**PETUNJUK TUGAS**:
Menurut bacaan tentang pedagang keramik di Pasar Sitimang, berapa persen omzet yang hilang kini berhasil dipulihkan Jabir?

**TEKS BACAAN**:
○ ○ ○

Turunnya omzet disebabkan terbatasnya mobilitas warga selama masa pembatasan sosial. Tingkat kunjungan wisatawan dari luar daerah jadi mandek, khususnya sejak Mei hingga September tahun lalu. ”Dalam sehari belum tentu ada pembeli datang,” ujar Jabir, Selasa (23/3/2021).
Kondisi sepi pengunjung selama pandemi coba disiasati para pedagang setempat. Wajah pasar yang lengang kini tak lagi berarti sepi pembeli. Para pelaku usaha tetap melayani calon pembeli secara virtual.
Para pelaku usaha tetap melayani calon pembeli secara virtual.
Jabir membuka etalase virtual di laman Instagram dengan nama akun Jabir_Keramik. Ternyata hasilnya terbilang efektif. Omset yang sempat terpuruk 70 persen berangsur kembali naik. Ia kini berhasil memulihkan 50 persen omset yang hilang.
”Sebagian besar pesanan sekarang ini masuk lewat media sosial. Setiap hari pasti ada saja pengunjung menanyakan harga ataupun langsung memesan,” ujarnya.
Jauh dekatnya jarak tak menjadi kendala. Ia melayani pengantaran barang dengan memanfaatkan sejumlah ekspedisi.
Hal serupa dilakoni Dody Zakaria (42), pemilik usaha keramik Dody. Ia pun membuka etalase virtual.
Setiap hari selepas membuka toko dan membenahi etalase, ia akan rutin meluncurkan koleksi-koleksi baru keramik di akun Instagram dan Facebook. Menjelang Lebaran, etalase baru lebih banyak diisi koleksi stoples-stoples keramik.
Baik Dody dan Jabir optimistis Pasar Sitimang akan mampu melalui pandemi dengan tetap esksis.

○ ○ ○

[Kumpulan entri data]
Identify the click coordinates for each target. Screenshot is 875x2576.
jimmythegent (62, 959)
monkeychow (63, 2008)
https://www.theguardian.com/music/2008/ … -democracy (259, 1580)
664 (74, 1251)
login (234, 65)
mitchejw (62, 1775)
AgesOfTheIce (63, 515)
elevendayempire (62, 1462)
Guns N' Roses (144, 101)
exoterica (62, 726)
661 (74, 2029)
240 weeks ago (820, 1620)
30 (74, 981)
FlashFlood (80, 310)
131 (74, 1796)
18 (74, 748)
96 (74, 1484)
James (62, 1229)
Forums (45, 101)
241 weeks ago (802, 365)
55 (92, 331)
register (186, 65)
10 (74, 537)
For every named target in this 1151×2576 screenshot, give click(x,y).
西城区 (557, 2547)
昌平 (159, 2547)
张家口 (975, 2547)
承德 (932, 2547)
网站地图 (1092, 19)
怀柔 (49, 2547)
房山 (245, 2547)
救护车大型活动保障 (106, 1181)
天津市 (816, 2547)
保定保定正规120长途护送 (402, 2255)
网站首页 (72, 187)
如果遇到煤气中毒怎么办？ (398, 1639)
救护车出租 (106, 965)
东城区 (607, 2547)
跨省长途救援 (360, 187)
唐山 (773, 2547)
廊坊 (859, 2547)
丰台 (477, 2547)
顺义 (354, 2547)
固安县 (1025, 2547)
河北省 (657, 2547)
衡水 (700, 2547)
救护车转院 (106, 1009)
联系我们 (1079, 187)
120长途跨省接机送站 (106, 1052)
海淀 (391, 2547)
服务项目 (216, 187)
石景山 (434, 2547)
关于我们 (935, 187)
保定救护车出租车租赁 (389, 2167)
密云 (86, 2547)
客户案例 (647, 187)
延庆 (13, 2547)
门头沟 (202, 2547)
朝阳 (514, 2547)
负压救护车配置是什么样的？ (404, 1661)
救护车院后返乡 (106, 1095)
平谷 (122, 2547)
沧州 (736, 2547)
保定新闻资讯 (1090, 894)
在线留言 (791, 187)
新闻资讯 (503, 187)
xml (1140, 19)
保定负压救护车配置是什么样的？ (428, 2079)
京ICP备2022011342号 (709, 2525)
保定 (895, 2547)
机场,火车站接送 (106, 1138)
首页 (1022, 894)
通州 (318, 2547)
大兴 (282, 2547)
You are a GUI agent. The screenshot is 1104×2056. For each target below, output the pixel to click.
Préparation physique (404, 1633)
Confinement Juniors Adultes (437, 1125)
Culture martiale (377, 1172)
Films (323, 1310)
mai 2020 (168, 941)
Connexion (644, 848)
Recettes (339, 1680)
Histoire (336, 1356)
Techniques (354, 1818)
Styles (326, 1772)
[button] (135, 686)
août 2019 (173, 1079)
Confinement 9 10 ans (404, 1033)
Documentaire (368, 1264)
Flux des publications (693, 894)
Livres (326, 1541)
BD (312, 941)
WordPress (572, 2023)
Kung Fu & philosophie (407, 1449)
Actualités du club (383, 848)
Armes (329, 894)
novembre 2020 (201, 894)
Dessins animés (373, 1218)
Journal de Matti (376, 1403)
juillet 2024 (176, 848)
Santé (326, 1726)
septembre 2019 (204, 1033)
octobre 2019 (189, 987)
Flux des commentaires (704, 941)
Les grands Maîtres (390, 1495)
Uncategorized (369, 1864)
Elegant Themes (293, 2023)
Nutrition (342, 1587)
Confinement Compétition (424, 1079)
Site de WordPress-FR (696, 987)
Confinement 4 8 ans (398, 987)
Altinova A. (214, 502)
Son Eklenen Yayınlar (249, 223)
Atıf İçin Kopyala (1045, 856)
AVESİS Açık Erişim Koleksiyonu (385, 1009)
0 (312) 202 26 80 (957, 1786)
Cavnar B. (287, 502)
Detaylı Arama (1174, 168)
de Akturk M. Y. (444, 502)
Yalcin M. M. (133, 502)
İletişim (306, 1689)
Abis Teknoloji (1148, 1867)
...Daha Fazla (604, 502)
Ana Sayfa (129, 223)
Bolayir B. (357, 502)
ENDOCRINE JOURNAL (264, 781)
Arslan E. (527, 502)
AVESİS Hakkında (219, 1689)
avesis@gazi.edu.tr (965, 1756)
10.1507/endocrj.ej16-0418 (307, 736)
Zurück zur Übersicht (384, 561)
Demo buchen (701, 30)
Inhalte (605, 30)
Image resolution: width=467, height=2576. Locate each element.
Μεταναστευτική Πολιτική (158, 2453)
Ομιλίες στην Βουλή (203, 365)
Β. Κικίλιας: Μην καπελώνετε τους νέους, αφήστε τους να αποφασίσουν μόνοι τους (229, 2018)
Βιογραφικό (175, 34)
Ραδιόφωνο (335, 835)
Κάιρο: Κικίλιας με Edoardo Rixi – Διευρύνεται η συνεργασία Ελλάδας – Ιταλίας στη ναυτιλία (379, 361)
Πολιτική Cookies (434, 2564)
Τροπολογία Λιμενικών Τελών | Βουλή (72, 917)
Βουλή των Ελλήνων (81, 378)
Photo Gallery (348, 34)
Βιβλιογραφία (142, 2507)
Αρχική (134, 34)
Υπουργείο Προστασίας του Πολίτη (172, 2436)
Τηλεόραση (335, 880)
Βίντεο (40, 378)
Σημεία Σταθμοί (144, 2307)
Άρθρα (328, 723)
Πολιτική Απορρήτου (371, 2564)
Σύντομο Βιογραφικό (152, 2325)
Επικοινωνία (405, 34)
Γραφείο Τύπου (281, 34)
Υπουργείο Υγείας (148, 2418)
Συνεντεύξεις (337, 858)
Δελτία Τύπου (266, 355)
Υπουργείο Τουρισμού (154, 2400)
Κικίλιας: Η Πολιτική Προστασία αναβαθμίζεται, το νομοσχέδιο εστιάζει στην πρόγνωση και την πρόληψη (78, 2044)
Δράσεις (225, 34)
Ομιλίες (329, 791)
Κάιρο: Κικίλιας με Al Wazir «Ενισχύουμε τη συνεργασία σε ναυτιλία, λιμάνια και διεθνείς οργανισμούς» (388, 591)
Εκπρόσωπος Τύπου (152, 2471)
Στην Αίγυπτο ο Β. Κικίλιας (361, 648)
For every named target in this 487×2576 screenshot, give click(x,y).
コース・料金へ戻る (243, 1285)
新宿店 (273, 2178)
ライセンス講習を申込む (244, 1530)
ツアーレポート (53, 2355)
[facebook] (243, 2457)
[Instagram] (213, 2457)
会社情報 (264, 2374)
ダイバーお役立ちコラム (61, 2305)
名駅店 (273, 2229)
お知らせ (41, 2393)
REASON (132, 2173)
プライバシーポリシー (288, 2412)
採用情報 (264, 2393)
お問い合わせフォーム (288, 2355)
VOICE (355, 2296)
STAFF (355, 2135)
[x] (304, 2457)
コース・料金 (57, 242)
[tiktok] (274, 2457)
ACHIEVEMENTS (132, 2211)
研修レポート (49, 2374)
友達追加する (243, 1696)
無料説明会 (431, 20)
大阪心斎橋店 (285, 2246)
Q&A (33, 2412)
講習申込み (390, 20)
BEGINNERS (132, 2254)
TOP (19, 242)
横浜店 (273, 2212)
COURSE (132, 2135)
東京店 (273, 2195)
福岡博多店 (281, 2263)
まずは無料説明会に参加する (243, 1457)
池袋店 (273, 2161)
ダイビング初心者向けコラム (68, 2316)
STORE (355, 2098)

○ ○ ○

**TUGAS SELESAI**:
Jabir kini berhasil memulihkan 50 persen omzet yang hilang.